- _AUFGABE 1_: Welches Forschungsgebiet hatte Edward Lorenz damals laut dem Text über den Schmetterlingseffekt?
- _AUFGABE 2_: Entnimm dem Text über den Schmetterlingseffekt wortgetreu die Stelle von „Der Schmetterlingseffekt –“ bis „das Potenzial dazu.“.

- _VORLIEGENDER TEXT_:
------------------------------------------------

Der Schmetterlingseffekt – Wie die kleinen Dinge über unser Leben entscheiden

von Julia Schwiedergoll

Viele haben schon von ihm gehört, wenige wissen, was tatsächlich gemeint ist: »Der Schmetterlingseffekt«. In Büchern, Filmen und Serien wird er erwähnt. Aber was genau steckt eigentlich hinter diesem Begriff? Kurz zusammengefasst symbolisiert er folgendes Konzept: Kleine Ursachen rufen große Wirkungen hervor – oder haben zumindest das Potenzial dazu.
Vom Schmetterlingseffekt war erstmals die Rede auf einer Tagung im Jahre 1972 die Rede, als Titel eines Vortrags des Meteorologen Edward Lorenz. »Schon der Flügelschlag eines Schmetterlings in Brasilien kann in Texas einen Orkan auslösen.« Mit Hilfe dieses Bildes wollte der Mathematiker und Meteorologe die Sensitivität nichtlinearer Systeme, sein damaliges Forschungsgebiet, verdeutlichen. Minimale Störungen seien in der Lage, in sensiblen Systemen massive Folgen hervorzurufen, die den »regulären« Verlauf der Dinge grundlegend verändern können.

------------------------------------------------

- _Auszug aus dem Datensatz_:
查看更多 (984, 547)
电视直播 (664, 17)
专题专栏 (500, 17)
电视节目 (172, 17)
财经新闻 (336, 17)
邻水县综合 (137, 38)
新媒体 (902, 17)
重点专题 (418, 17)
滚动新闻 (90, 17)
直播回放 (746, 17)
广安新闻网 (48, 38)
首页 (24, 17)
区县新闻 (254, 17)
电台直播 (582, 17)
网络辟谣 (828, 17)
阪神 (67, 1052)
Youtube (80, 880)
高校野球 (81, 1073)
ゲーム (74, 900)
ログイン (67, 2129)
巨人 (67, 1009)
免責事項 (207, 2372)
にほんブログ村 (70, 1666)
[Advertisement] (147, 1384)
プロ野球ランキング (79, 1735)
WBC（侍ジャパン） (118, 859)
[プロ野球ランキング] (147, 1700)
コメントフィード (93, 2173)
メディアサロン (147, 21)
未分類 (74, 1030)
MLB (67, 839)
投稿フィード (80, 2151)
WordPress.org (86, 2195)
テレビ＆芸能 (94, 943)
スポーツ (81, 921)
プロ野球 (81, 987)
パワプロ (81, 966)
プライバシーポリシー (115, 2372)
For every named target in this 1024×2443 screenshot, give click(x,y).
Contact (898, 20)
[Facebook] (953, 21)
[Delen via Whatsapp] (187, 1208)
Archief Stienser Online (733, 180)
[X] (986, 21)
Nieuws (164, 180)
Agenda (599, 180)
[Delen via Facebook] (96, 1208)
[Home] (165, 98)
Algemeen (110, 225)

------------------------------------------------

- _ENDGÜLTIGE ANTWORT 1_: Die Sensitivität nichtlinearer Systeme.

- _ENDGÜLTIGE ANTWORT 2_:
Der Schmetterlingseffekt – Wie die kleinen Dinge über unser Leben entscheiden

von Julia Schwiedergoll

Viele haben schon von ihm gehört, wenige wissen, was tatsächlich gemeint ist: »Der Schmetterlingseffekt«. In Büchern, Filmen und Serien wird er erwähnt. Aber was genau steckt eigentlich hinter diesem Begriff? Kurz zusammengefasst symbolisiert er folgendes Konzept: Kleine Ursachen rufen große Wirkungen hervor – oder haben zumindest das Potenzial dazu.